For a hash function \(f\),
\(x=y \Rightarrow f(x)=f(y) \)
\(x \neq y \Rightarrow f(x) \neq f(y) \) (very high prob.)
For two strings \(s,t\), if we want to know whether \(s\) and \(t\) are the same, we can hash them, and check if \(f(x)=f(y)\)
Given a string \(s_0...s_{n-1}\), define \(a[i]=s_i*p^i\)

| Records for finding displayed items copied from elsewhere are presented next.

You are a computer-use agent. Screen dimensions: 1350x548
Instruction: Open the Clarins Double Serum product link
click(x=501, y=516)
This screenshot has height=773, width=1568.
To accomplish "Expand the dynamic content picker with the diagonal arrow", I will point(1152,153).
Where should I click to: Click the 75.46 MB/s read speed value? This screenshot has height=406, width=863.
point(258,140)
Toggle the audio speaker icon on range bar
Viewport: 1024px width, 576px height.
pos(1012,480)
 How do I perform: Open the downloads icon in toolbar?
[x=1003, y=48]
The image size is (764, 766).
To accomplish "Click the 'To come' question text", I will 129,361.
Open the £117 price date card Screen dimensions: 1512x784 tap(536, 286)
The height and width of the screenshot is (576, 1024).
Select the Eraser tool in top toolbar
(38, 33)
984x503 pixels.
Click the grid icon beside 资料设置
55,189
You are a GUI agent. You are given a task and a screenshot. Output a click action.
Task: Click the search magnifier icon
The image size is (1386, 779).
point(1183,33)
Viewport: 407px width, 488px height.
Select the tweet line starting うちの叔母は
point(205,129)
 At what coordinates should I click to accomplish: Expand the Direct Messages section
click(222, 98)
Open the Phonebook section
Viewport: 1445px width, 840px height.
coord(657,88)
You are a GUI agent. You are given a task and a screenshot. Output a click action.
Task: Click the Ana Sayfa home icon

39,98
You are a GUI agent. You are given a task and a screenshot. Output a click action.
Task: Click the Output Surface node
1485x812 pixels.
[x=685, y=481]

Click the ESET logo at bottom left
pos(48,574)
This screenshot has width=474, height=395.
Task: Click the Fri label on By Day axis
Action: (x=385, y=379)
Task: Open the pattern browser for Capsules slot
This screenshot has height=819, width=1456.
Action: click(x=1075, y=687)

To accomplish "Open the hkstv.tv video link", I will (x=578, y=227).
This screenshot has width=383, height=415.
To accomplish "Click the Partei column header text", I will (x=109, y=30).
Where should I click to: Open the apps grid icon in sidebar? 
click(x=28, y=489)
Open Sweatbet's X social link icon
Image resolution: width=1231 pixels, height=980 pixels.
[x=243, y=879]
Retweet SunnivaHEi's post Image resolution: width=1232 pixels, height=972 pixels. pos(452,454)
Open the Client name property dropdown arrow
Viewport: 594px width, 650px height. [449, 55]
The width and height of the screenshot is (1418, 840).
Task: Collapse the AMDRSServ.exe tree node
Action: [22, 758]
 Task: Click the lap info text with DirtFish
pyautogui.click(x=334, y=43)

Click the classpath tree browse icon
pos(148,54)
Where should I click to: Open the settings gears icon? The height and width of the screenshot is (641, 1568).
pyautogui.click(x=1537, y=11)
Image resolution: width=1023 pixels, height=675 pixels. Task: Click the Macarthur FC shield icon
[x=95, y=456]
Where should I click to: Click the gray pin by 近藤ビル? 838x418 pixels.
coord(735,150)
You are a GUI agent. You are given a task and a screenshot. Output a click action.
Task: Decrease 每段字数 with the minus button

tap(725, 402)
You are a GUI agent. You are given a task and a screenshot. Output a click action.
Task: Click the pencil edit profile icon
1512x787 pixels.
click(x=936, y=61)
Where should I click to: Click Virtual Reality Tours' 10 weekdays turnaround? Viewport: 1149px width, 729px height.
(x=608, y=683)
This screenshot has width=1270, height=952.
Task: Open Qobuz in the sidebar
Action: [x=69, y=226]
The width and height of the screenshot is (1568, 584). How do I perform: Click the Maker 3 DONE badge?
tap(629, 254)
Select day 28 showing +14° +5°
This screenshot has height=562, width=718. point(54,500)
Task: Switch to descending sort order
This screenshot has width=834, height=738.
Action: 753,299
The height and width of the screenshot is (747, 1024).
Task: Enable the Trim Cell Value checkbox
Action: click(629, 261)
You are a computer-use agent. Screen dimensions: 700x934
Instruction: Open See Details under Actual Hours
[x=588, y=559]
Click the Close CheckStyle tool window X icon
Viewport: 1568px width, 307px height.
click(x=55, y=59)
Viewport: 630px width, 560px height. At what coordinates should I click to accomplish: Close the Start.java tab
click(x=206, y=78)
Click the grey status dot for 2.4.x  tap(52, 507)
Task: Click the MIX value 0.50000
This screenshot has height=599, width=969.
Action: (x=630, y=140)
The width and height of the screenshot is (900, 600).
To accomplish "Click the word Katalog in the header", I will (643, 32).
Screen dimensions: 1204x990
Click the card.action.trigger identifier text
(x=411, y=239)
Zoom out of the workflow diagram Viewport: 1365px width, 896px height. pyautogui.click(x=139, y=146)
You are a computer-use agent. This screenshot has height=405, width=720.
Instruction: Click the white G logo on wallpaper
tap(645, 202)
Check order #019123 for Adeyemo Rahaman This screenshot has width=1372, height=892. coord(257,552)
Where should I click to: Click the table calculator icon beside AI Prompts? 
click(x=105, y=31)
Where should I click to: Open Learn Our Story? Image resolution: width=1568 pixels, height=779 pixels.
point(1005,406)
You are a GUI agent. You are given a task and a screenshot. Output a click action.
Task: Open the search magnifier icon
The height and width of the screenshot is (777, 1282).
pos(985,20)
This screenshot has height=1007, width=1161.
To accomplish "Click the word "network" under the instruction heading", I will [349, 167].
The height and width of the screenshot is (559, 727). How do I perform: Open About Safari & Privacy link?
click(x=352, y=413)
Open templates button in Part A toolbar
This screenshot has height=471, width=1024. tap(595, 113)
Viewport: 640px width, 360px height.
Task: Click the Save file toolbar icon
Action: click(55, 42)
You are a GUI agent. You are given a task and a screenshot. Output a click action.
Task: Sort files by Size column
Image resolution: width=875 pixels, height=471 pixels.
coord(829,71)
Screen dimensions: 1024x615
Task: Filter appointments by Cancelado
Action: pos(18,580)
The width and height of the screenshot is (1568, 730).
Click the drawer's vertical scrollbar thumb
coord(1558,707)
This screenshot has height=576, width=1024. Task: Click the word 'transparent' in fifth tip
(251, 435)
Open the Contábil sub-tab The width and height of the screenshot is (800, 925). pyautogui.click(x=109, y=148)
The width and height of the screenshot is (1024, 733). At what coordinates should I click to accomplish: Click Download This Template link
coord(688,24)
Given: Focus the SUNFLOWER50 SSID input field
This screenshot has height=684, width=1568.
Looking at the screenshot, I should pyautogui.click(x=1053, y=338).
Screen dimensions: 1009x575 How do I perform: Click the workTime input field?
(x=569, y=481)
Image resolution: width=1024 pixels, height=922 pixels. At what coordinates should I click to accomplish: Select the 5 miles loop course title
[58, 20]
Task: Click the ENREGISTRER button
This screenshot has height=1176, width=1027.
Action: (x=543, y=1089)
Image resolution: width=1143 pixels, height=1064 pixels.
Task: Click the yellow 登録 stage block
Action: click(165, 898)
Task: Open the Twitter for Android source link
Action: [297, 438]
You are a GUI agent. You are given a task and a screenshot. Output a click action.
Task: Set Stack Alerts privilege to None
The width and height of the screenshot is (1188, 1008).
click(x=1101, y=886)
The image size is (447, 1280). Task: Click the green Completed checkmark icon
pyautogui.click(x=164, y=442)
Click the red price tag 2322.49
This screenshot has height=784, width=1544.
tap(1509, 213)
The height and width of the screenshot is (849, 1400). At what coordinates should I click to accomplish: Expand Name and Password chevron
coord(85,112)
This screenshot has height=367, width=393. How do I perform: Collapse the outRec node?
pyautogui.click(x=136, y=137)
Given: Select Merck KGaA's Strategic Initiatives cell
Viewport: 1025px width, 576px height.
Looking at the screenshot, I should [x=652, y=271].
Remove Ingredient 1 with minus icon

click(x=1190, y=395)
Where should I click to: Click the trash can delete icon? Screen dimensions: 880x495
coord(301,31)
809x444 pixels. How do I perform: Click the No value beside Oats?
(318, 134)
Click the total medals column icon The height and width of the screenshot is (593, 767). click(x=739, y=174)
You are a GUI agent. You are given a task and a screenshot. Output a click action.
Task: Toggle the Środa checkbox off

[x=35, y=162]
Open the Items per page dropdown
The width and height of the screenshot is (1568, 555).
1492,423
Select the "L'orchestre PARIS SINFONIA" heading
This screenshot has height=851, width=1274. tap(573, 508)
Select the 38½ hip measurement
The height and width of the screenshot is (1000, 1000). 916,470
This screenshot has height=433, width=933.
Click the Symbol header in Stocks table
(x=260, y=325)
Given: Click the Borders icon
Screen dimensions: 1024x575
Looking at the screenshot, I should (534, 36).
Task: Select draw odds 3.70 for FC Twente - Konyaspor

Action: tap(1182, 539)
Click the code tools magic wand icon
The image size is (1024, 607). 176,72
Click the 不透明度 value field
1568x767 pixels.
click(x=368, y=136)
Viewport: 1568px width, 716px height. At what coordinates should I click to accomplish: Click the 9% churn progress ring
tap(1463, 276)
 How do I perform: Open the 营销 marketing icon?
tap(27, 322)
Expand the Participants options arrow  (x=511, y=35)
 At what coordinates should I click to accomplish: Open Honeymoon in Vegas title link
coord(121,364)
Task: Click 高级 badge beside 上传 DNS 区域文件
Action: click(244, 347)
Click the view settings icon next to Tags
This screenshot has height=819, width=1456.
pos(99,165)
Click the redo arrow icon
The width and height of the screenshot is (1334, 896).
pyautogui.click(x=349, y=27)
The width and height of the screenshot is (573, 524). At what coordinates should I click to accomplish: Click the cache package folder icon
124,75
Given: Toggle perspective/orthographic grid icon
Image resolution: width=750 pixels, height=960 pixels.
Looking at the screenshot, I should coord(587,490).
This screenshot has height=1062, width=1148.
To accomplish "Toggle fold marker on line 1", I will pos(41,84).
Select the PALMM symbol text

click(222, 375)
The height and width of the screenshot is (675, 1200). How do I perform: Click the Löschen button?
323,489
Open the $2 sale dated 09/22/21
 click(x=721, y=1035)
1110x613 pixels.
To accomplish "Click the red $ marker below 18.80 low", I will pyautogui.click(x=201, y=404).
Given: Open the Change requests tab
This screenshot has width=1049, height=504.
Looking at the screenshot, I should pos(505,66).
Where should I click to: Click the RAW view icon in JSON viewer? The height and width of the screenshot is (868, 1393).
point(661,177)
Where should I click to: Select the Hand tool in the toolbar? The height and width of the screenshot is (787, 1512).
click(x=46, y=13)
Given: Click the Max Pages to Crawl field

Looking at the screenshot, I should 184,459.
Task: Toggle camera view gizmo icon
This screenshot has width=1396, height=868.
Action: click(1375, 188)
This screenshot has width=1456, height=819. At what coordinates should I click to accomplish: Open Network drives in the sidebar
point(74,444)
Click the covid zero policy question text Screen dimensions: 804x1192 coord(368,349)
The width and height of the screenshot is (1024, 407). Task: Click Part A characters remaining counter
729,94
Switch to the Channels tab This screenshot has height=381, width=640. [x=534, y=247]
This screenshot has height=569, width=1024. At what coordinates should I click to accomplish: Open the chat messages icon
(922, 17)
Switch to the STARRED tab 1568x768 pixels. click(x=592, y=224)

Given a string \(s\), answer \(q\) querys:
given a string \(t\), print the number of occurences of \(t\) in \(s\)
\(|s|, |t| \leq 10000\)
\(q \leq 50000 \)
\( \sum |t| \leq 350000\)
Use prefix sum on hash, and then we can check if a string of length \(|t|\) starting from every position of \(s\) matches in \( \Omicron (|s|) \).
#include <bits/stdc++.h>
#define IO ios::sync_with_stdio(0);cin.tie(0);cout.tie(0);
#define int long long
using namespace std;
const int p=127,M=998244353;
int pref[10005],po[10005];
main(){
IO
po[0]=1;
for(int i=1;i<10005;i++){po[i]=po[i-1]*p;po[i]%=M;}
int tc;cin >> tc;
while(tc--){
string T;cin >> T;
pref[0]=T[0];
for(int i=1;i<T.length();i++) {pref[i]=pref[i-1]*p+T[i];pref[i]%=M;}
int q;cin >> q;
while(q--){
int has=0,cnt=0;
string P;cin >> P;
for(int i=0;i<P.length();i++){has=has*p+P[i];has%=M;}
for(int i=P.length()-1;i<T.length();i++){
if(i==P.length()-1&&has==pref[i]) cnt++;
else if(((pref[i]-(pref[i-P.length()]*po[P.length()])%M)+M)%M==has%M) cnt++;
}
cout << cnt << '\n';
}
}
return 0;
}
Given a string \(s_0...s_{n-1}\), define an array \(z\):
\(z[i]=\) the biggest \(k\) that satisfies
\(s_0...s_{k-1}=s_is_{i+1}...s_{i+k-1}\)
(\(k=0\) if \(s_0 \neq s_i\))
Say we know \(z[0] \sim z[i-1]\).
First, we try to find the lower bound of \(z[i]\)
let \(l= \argmax_{0 \leq j \leq i-1}l+z[j]-1, r=l+z[l]-1\)
\(\Rightarrow s_0...s_{r-l}=s_l...s_r\).
if \(i \leq r\), we know that \(s_{i-l}...s_{r-l}=s_i...s_r\),
\( \Rightarrow z[i]\) is at least \(min(z[i-l],r-i+1)\)
Then, we can repeatedly check if \(s[z[i]]=s[i+z[i]]\),
and update \(z[i]\).
Finally, we can update \(l,r\) if \(i+z[i]-1 > r\).
Notice that \(r\) is increasing, and every time \(r\) increases requires \( \Omicron (1) \), so the algorithm is \( \Omicron (n) \) amortized.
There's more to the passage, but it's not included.